The leader of Pinellas County's Early Learning Coalition apologized to the organization's board on Thursday for failing to spend $2.4 million last year, money that could have been used to put more local children in day care, but was ultimately returned to the state.
The funds, a mix of federal and state dollars, are distributed by the coalition and are used to lower the cost of day care for poor parents who can't afford to pay the market rate. Though it's common for spending to fluctuate, the Pinellas agency ended its fiscal year with more unspent money than any other coalition, vexing some child care advocates who estimated that as many as 500 children could have benefited from the money.

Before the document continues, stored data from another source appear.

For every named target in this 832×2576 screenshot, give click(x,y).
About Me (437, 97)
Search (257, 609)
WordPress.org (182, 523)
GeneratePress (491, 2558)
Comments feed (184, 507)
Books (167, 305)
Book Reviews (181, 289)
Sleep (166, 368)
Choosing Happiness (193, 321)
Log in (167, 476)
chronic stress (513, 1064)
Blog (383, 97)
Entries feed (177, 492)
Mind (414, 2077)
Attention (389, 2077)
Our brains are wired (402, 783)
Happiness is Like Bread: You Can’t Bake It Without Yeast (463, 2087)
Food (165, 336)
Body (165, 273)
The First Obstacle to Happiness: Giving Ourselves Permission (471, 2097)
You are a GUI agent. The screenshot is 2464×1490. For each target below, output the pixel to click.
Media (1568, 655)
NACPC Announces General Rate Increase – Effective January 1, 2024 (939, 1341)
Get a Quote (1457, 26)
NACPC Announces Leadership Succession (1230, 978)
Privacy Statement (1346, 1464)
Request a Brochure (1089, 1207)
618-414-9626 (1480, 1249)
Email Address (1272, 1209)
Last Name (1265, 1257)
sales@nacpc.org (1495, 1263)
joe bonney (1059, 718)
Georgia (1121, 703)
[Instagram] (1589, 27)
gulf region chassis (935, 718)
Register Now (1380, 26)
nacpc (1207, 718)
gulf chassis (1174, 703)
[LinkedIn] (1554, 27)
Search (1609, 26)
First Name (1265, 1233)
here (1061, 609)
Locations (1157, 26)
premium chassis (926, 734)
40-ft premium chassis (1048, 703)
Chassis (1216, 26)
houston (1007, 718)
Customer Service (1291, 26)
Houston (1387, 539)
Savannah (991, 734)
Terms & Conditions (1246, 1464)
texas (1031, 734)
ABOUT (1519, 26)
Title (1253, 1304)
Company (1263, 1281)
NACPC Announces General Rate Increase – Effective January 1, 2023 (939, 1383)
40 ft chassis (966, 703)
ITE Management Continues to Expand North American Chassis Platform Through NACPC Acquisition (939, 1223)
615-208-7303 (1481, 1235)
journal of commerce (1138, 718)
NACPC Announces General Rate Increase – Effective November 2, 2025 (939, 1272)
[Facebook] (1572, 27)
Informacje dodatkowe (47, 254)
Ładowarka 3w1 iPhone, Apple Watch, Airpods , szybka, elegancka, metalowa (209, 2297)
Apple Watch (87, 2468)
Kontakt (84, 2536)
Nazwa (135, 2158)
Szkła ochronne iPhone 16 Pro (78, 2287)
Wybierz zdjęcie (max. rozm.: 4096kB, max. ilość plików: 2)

Instead, state officials divided Pinellas' $2.4 million among other needy counties like Miami-Dade and Hillsborough.
"This shouldn't have happened under my leadership, and I'm sorry it did," the coalition's CEO Janet Chapman wrote in a letter to the board.
Gathering in the coalition's office in Clearwater on Thursday, Chapman took questions from board members and advocates about why her agency did not open the program to eligible older children when it realized it would likely end the year with unspent money.
Chapman said the bulk of the surplus came from a sharp decline in enrollment after the board decided to lower the age cutoff to from 12 to 9 years old, in an attempt to serve younger children.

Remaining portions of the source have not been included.